## Exercise requirements:
Pick every line from the data that holds the word "screenshot".

## Material supplied:

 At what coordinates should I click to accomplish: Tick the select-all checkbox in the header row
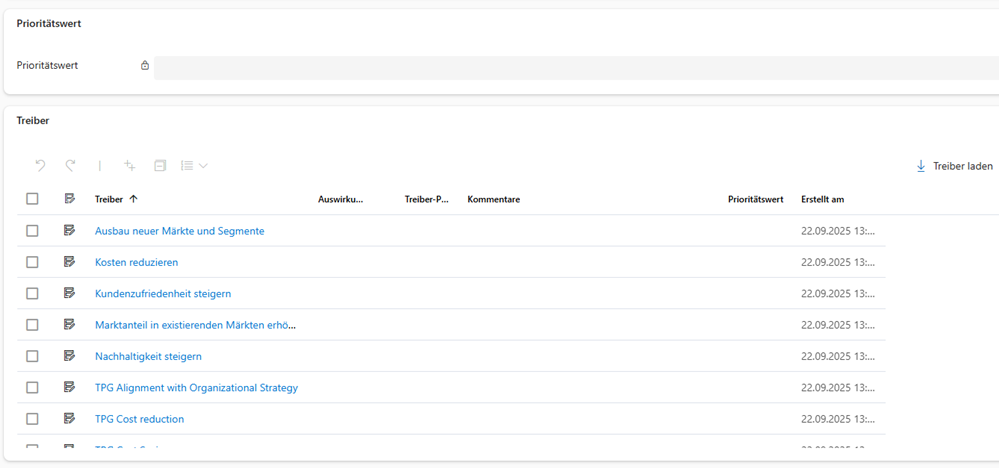(x=32, y=199)
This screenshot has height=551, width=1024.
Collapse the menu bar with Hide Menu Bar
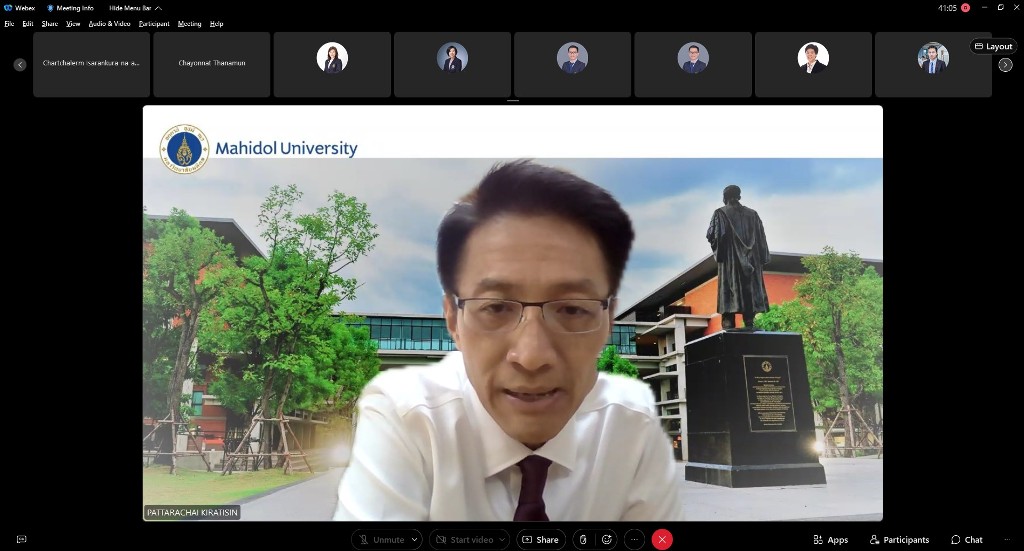134,8
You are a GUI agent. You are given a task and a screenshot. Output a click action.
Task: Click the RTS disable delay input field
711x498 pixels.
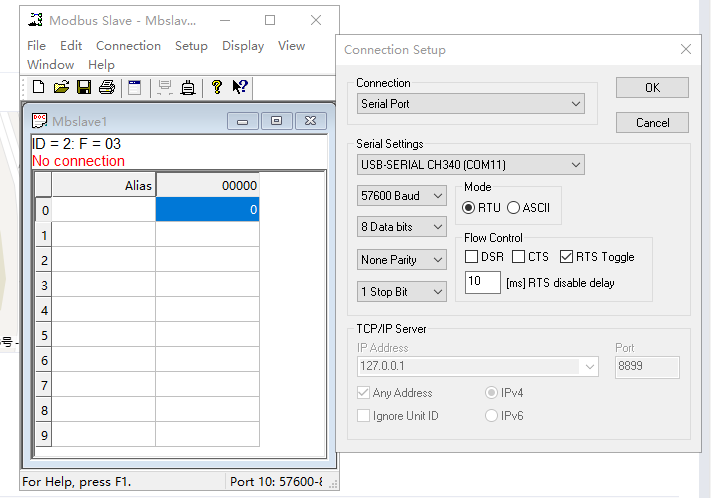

## Response to this task:
This screenshot has height=551, width=1024.
You are a GUI agent. You are given a task and a screenshot. Output a click action.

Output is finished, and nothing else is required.